Universität der Verteidigung: Universidad de Alcalá

Fecha de defensa: 04 von Juli von 2012

Gericht:
  1. Pedro Carda Abella Präsident/in
  2. Jaime Ruiz Tovar Sekretär/in
  3. Norberto Herrera Merino Vocal
  4. José Manuel Fernández Madrid Vocal
  5. Pilar Llamas Sillero Vocal

Art: Dissertation

Zusammenfassung

BACKGROUND: Recently we have seen the importance of coagulation factors are not just for predicting thromboembolic events, but considering that the tumor disease, its stage and even the prognosis may be associated with alterations of these factors.

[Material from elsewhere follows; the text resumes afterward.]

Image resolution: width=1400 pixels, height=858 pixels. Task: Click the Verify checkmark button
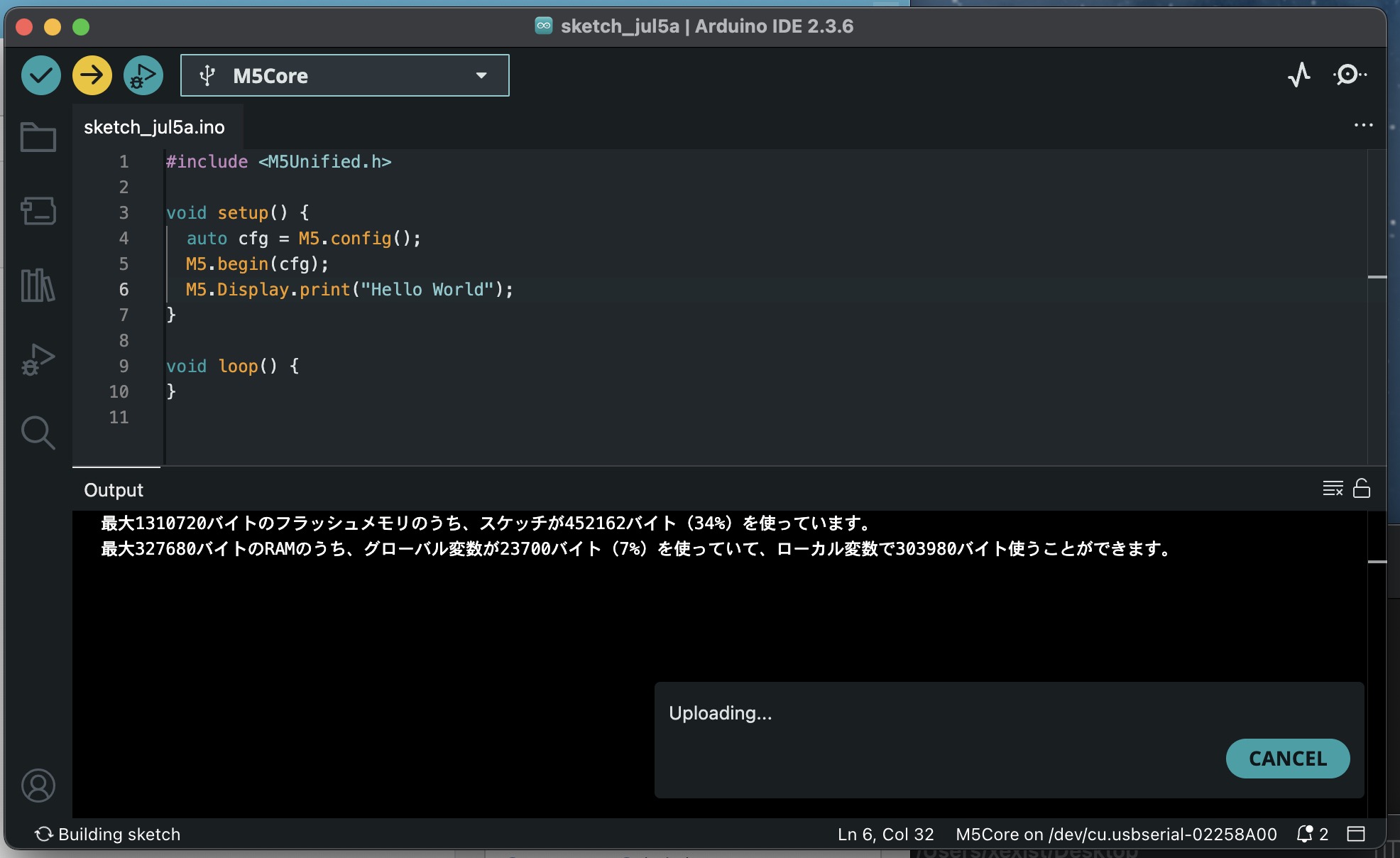(x=41, y=75)
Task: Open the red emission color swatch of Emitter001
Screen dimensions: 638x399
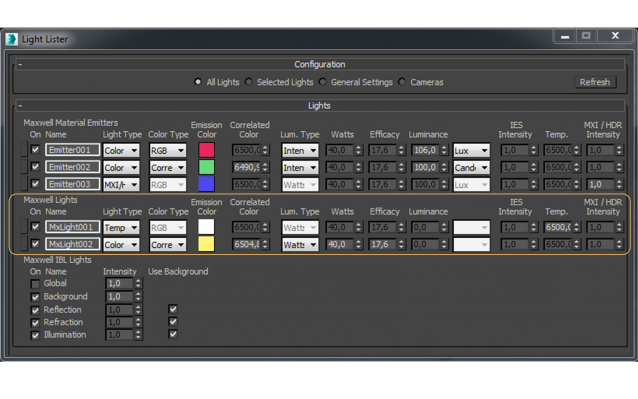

MATERIAL AND METHODS: We conducted a descriptive, analytical, transversal and retrospective work about a group of 45 patients diagnosed and treated for colorectal cancer in years 2009 and 2010. During follow-up we took a blood sample and the group was divided between cases and controls according to present or not recurrence and/or metastatic disease, at the time of the extraction. We studied: Cephalin Time, Fibrinogen, Antithrombin III, Protein C, Protein S, DDimer, Tissue Factor, Factor II, TFPI, TAT, Factor VII, Factor X, t-PA and PAI-1. RESULTS: The group consists of 15 women (32%) and 30 men (64%), with a mean age of 68.2 years (SD: 11.8). Of all coagulation parameters studied, only the fibrinogen showed statistically significant differences (p <0.05) between groups. Altered data were observed in relation to tumor group Cephalin Time, Antithrombin III, Protein C, Protein S, Factor VII, TAT, TFPI, Factor X, t-PA and PAI-1. D-Dimer and Tissue Factor were altered equally in both groups with respect to normal. Factor VII was decreased in the tumor group with a difference close to statistical significance. CONCLUSIONS: In early stages of tumor recurrence or metastasis, coagulation factors are not useful for follow-up, except fibrinogen, which rises in the early stages and even with normal tumor markers. We consider the elevation of fibrinogen in the analytical monitoring of a patient with colorectal carcinoma as an alarm signal.